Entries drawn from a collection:
╭──

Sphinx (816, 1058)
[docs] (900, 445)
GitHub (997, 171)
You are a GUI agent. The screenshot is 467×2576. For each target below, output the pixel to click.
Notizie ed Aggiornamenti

╰──

- Exercise instructions
Can you pull out every one of the entries above and repeat each line word for word?

- Response to the task
Sphinx (816, 1058)
[docs] (900, 445)
GitHub (997, 171)
You are a GUI agent. The screenshot is 467×2576. For each target below, output the pixel to click.
Notizie ed Aggiornamenti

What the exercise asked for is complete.